WORK REQUIRED => The material below holds the lines to copy: from the one with "Screen dimensions: 1568x687" up to and including the one with "Image resolution: width=1568". Copy them exactly and skip the pictures.

RECORDS TO PROCESS =>
-- Opening Marker --
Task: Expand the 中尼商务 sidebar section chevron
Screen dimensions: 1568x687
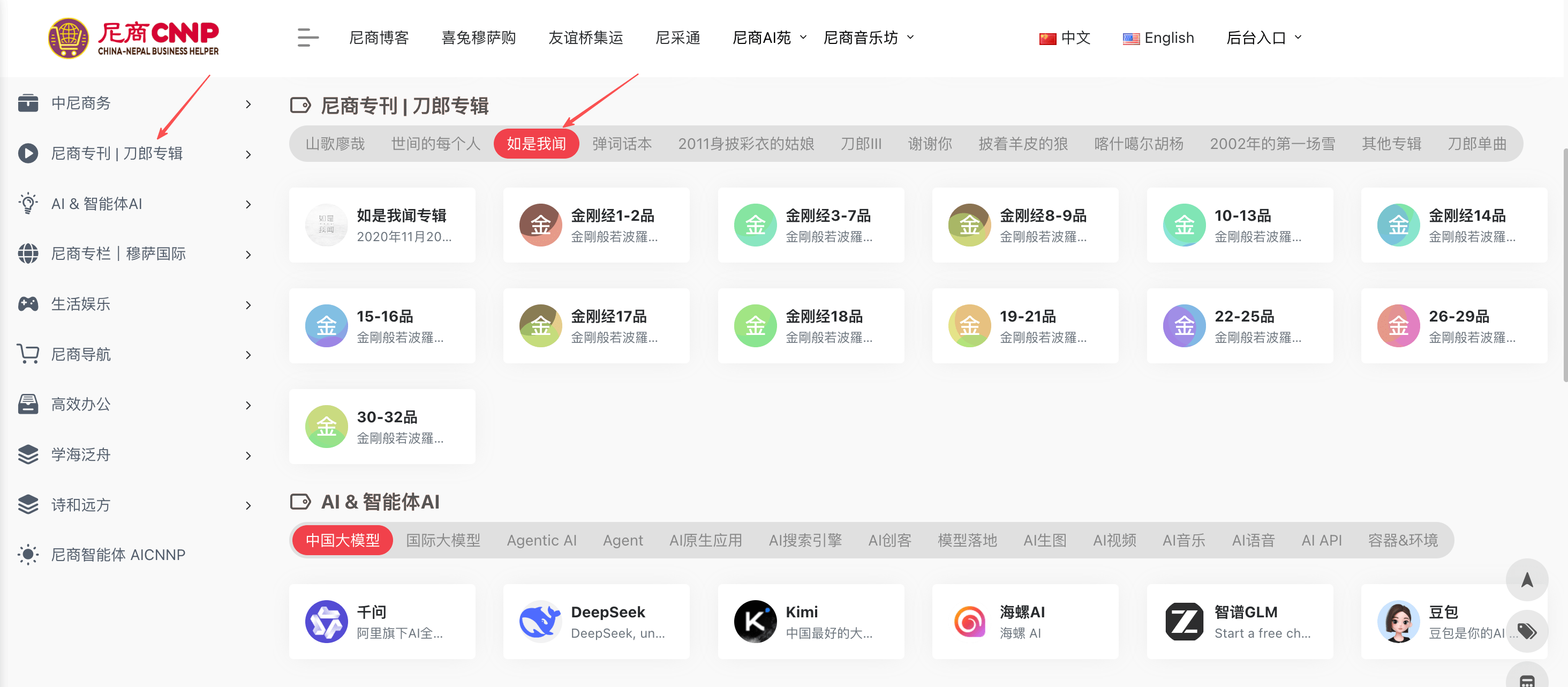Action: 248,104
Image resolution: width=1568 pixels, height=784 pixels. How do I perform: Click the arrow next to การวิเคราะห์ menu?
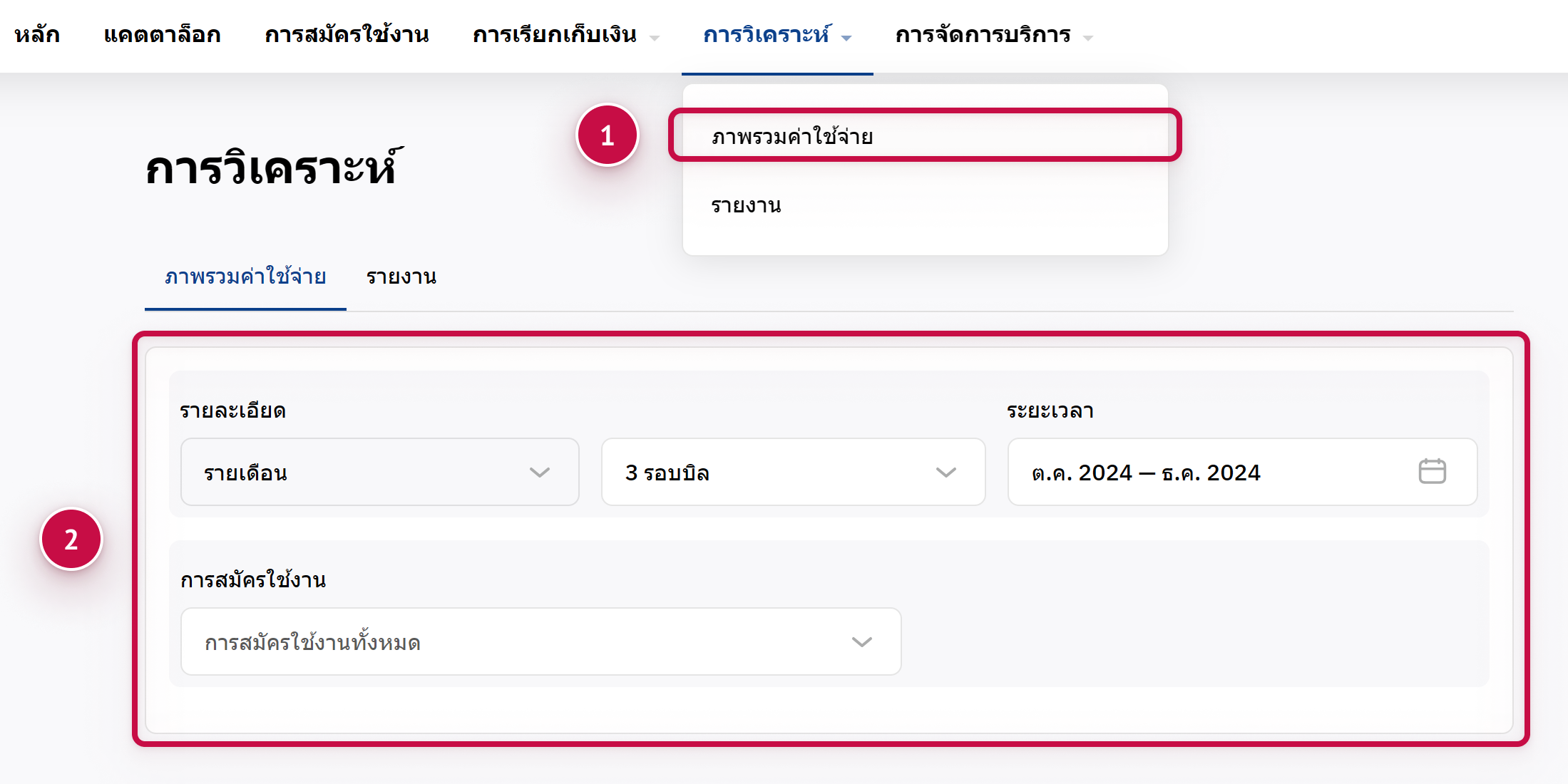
-- Closing Marker --
-- Opening Marker --
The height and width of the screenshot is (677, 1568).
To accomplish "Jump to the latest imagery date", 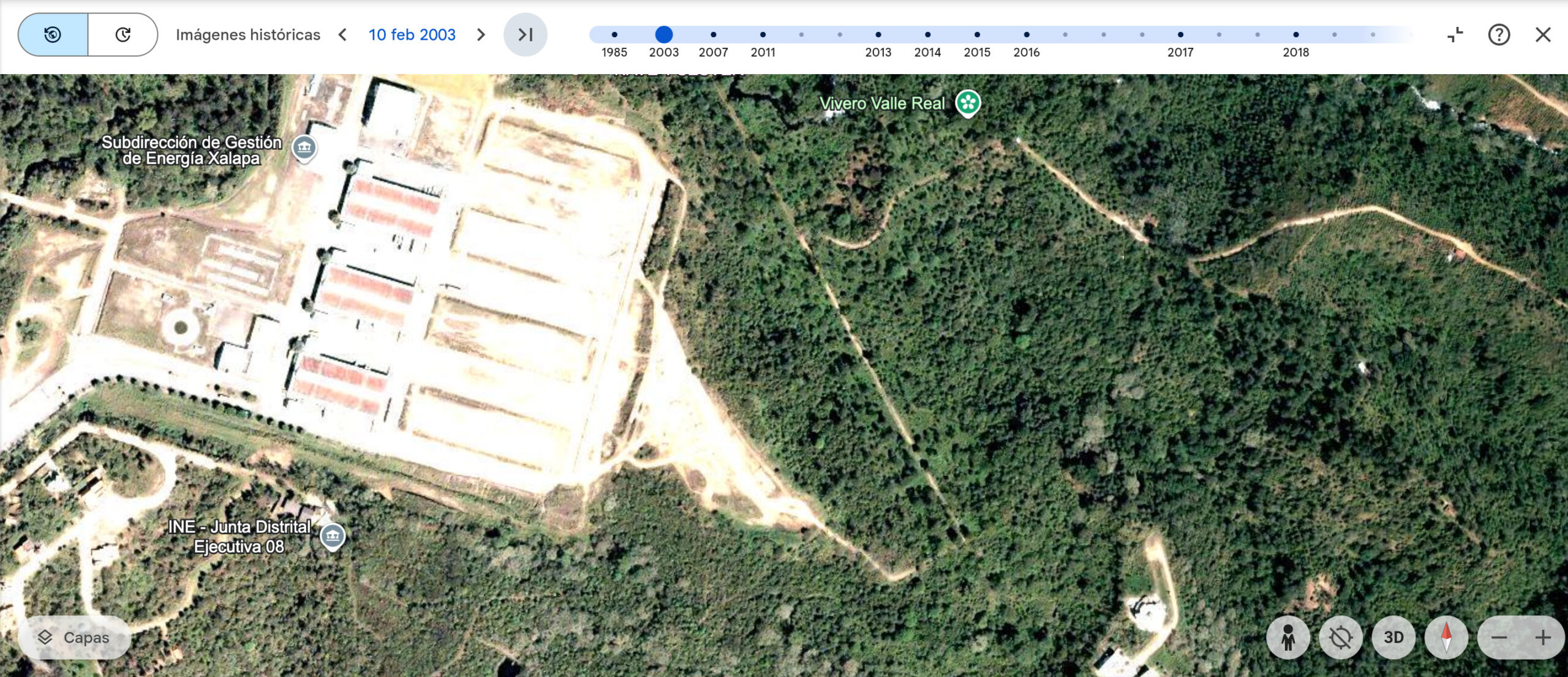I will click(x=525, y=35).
-- Closing Marker --
SOLUTION TO THIS PROBLEM =>
Screen dimensions: 1568x687
Action: 248,104
Image resolution: width=1568 pixels, height=784 pixels. How do I perform: Click the arrow next to การวิเคราะห์ menu?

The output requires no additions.